Alfeld (st). Zehntklässler der Carl-Benscheidt-Realschule setzten sich im Wahlpflichtkurs Geschichte ein Jahr mit den Ereignissen aus dem Zweiten Weltkrieg und den Gräbern der Zwangsarbeiter auseinander. Ihre Arbeiten flossen in ein Schulprojekt, das vom Volksbund Deutsche Kriegsgräberfürsorge, Bezirksverband Hannover, initiiert wurde. Gestern wurden die Ergebnisse in Form von zwei Geschichts- und Erinnerungstafeln auf dem Alfelder Friedhof vorgestellt.
Alfeld im Dritten Reich, der Zweite Weltkrieg in Niedersachsen, Gräberfelder für die gefallenen Soldaten des Ersten und Zweiten Weltkrieges. Das sind Beispiele für Themen, die auf den beiden Schautafeln nachzulesen sind. Gerhard Kraus, zuständiger Lehrer des Wahlpflichtkurses, gab den Gästen gestern einen Einblick in die umfangreiche Arbeit der beteiligten 20 Schüler, die im vergangenen Jahr die Realschule verließen.
Eine sehr intensive und erlebnisreiche Aufgabe sei das Projekt für die Zehntklässler gewesen. Dabei sei es nicht nur schwierig gewesen, die große Flut der Informationen auf den kleinen Flächen der Schautafeln zu verarbeiten, sondern auch die Nachforschungen persönlich zu verarbeiten.
Bekanntlich engagiert sich Gerhard Kraus, auch in seiner Funktion als Kreisheimatpfleger, seit Jahrzehnten für den Erhalt der Denkmalpflege. An der Realschule bietet er immer wieder Arbeitsgemeinschaften (AG) an. So kamen gestern, sozusagen stellvertretend für die entlassenen Projektteilnehmer, einige Schüler der derzeitigen AG auf den Friedhof.
Bürgermeister Karl-Heinz Duwe nutzte die Präsentation, um den Schülern und dem Volksbund für ihr Engagement zu danken. "Wir dürfen die Vergangenheit nicht verdrängen. Wir müssen uns immer wieder damit auseinandersetzen", appellierte Duwe.
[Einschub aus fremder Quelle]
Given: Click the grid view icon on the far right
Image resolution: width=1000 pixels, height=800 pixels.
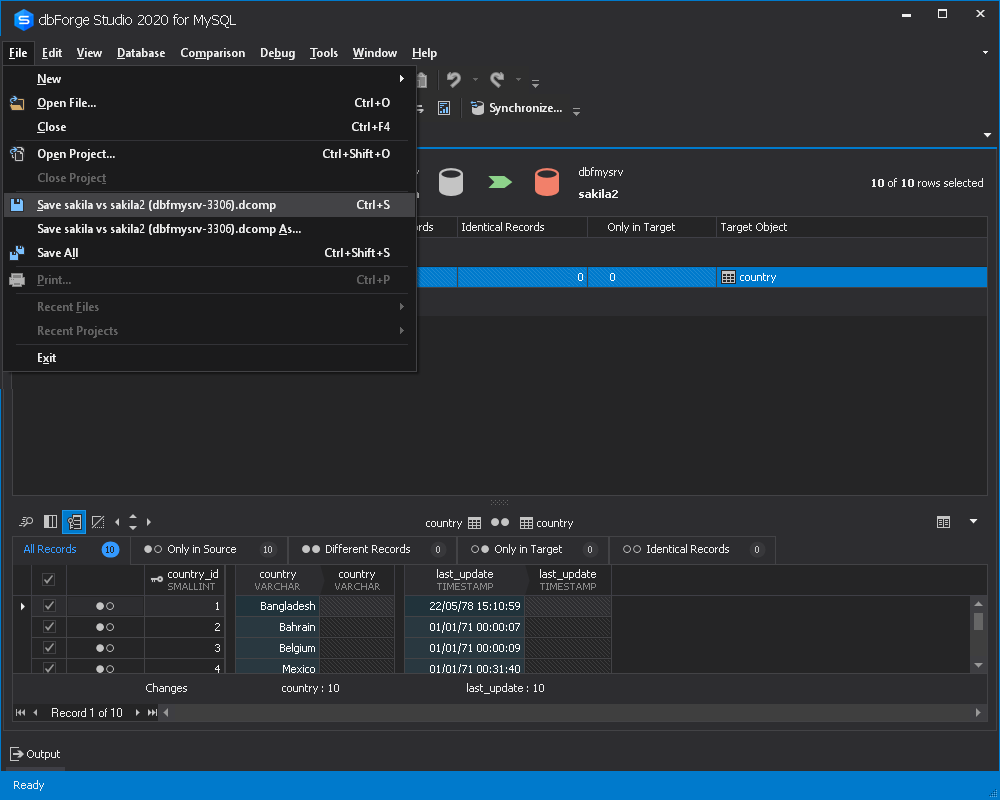Looking at the screenshot, I should (943, 522).
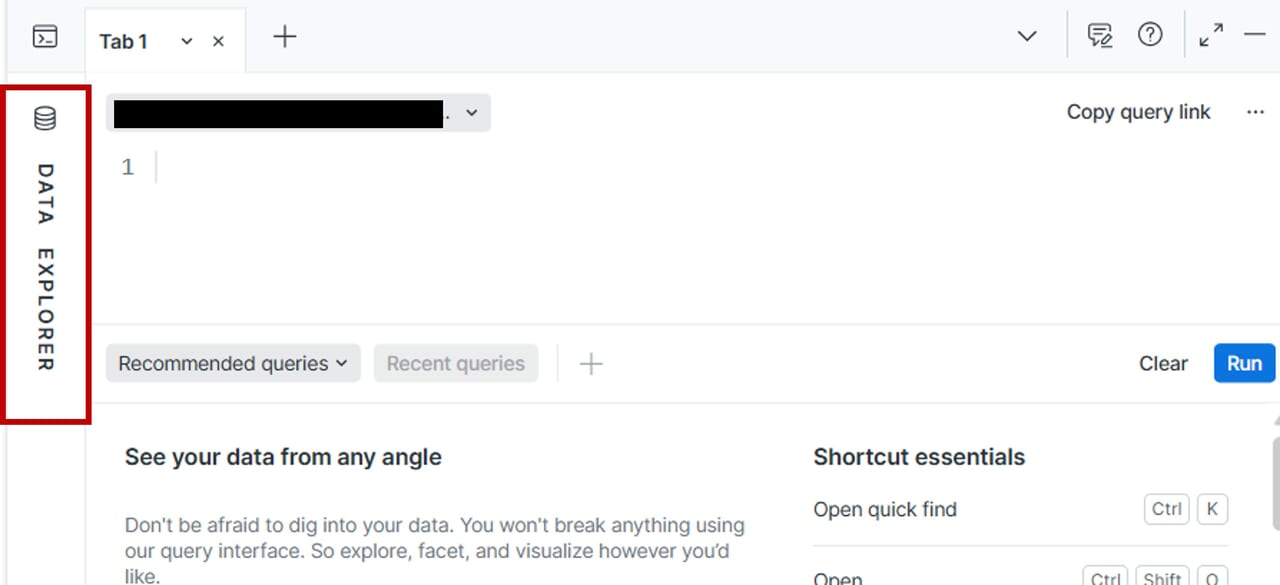Minimize the query panel
Image resolution: width=1280 pixels, height=585 pixels.
[1255, 36]
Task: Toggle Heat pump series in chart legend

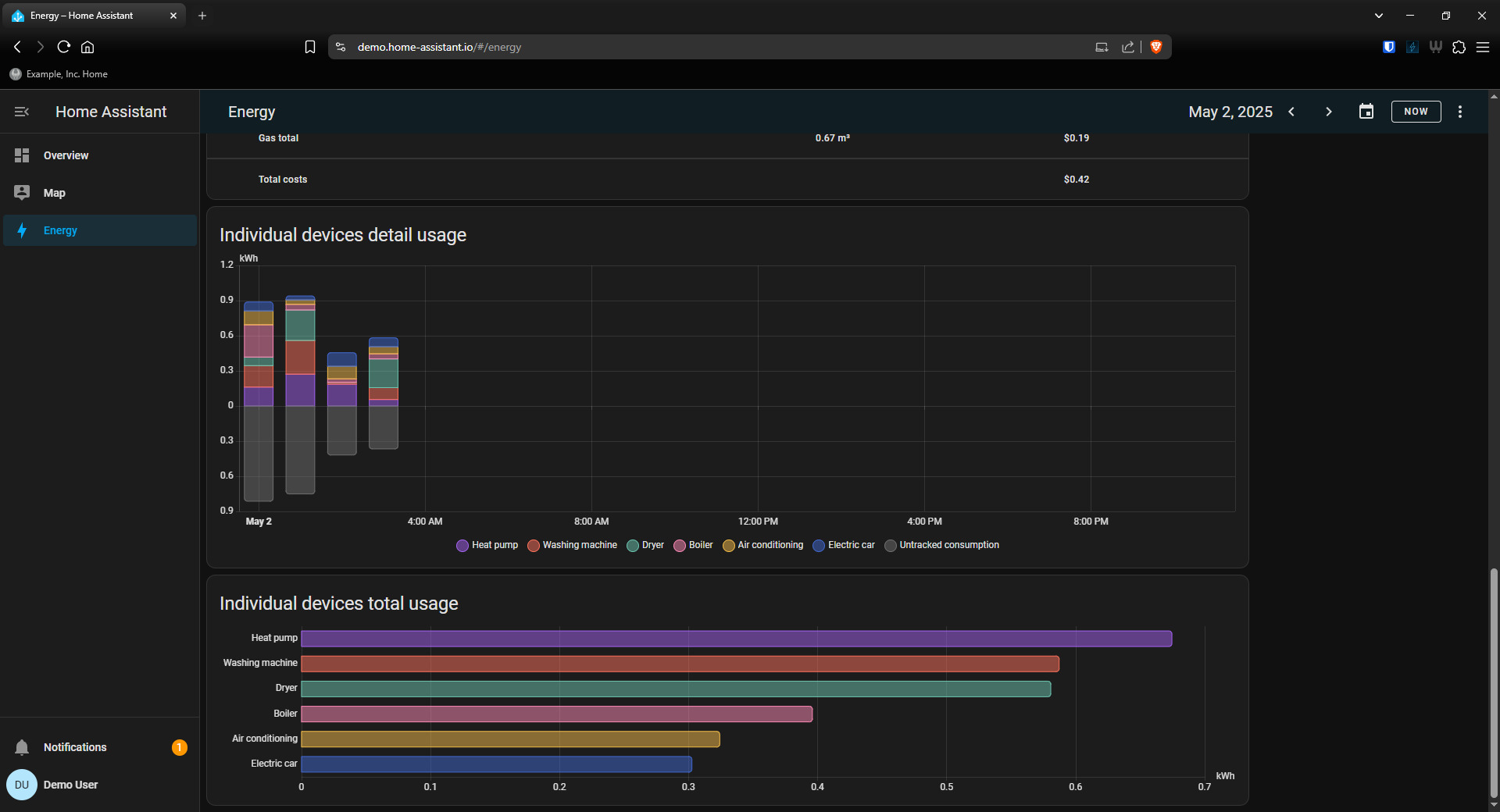Action: (487, 545)
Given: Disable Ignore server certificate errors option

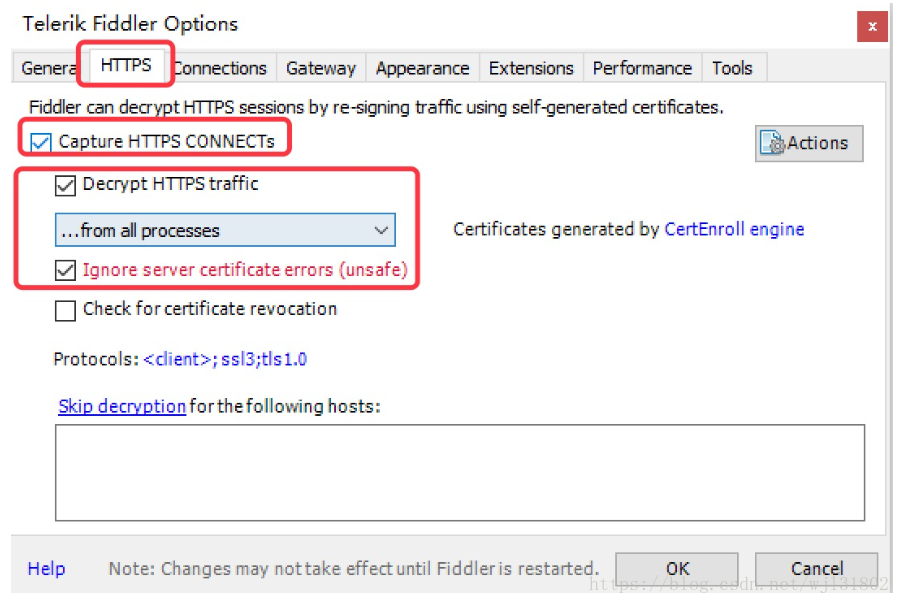Looking at the screenshot, I should pyautogui.click(x=66, y=270).
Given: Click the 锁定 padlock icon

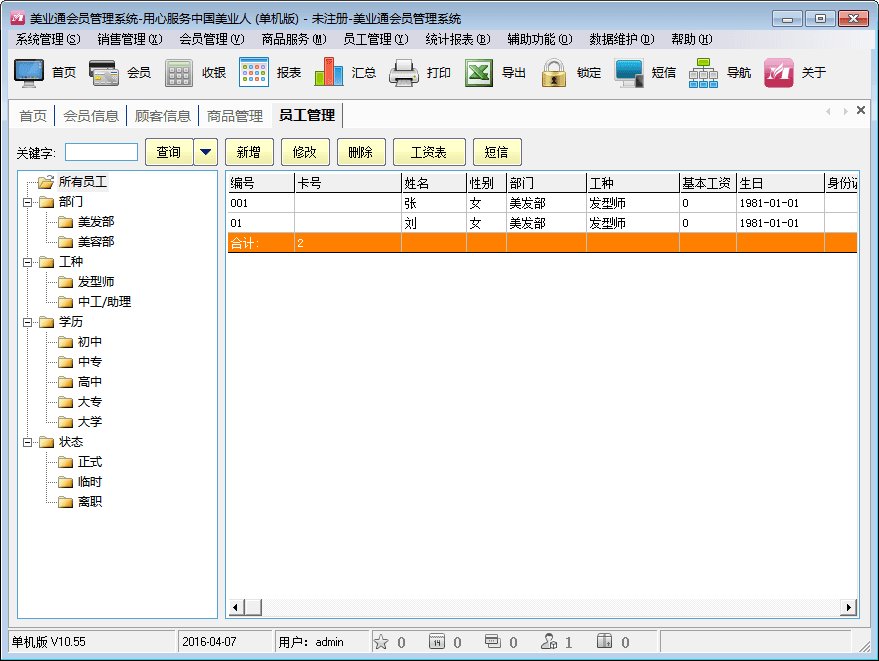Looking at the screenshot, I should (554, 73).
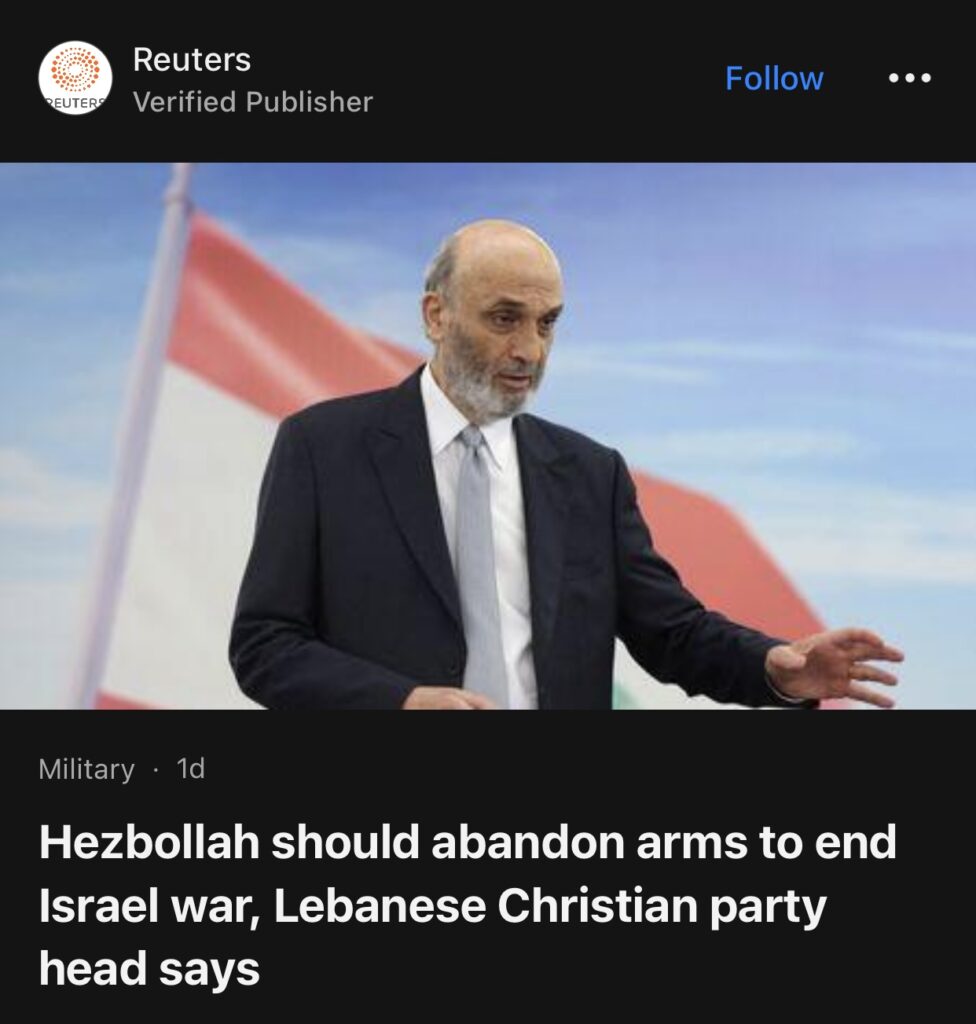Follow the Reuters publisher

tap(774, 78)
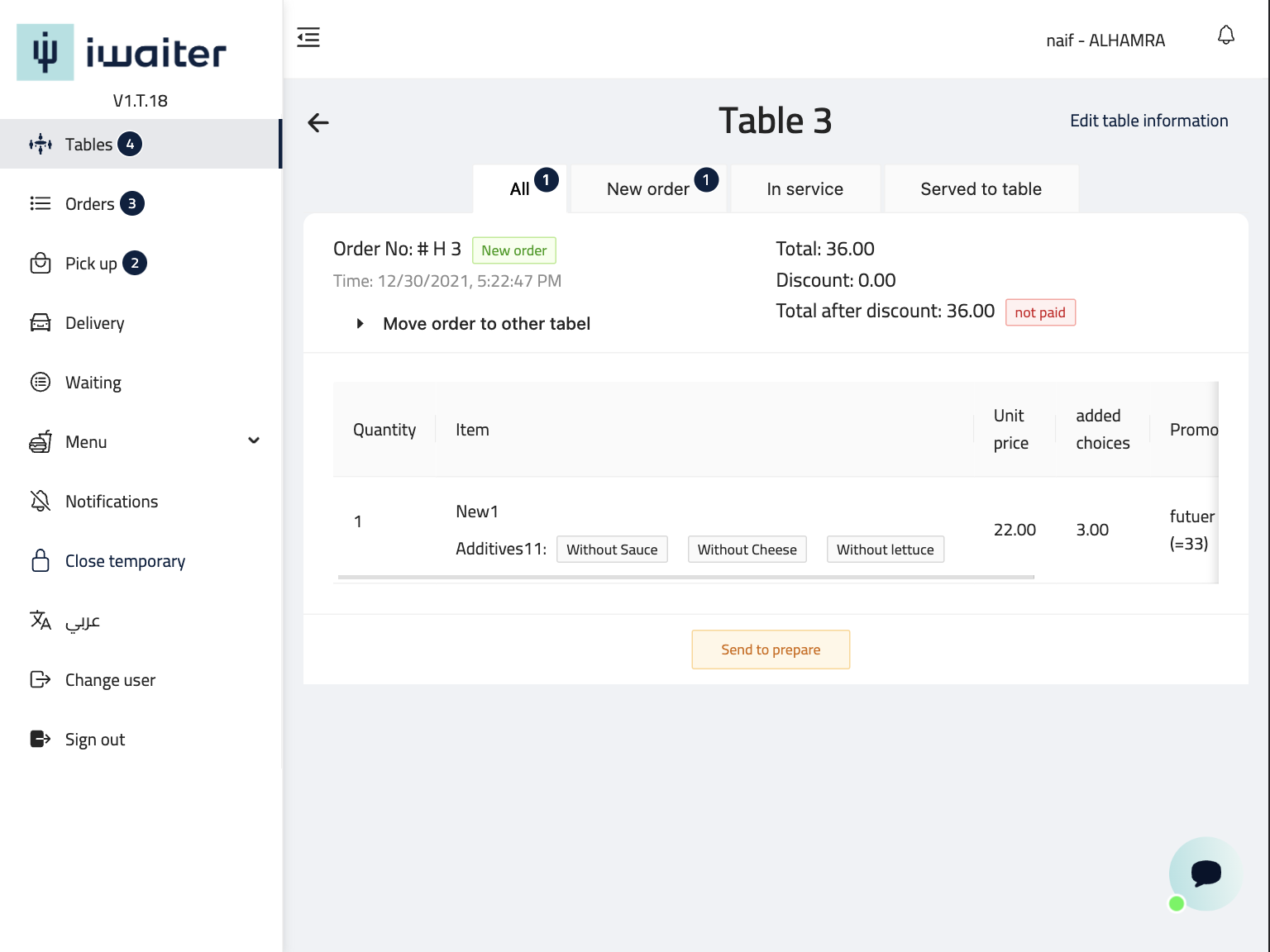Screen dimensions: 1270x952
Task: Click the Without Cheese additive tag
Action: pos(747,550)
Das unterstrich auch Karl-Heinz Mönkemeyer, Bezirksvorsitzender des Volksbundes Deutsche Kriegsgräberfürsorge. Er stellte vor allem das Ziel des Projektes heraus: Schüler mit der Vergangenheit konfrontieren. Mit den beiden Alfelder Tafeln stehen jetzt insgesamt zehn auf Friedhöfen in Niedersachsen.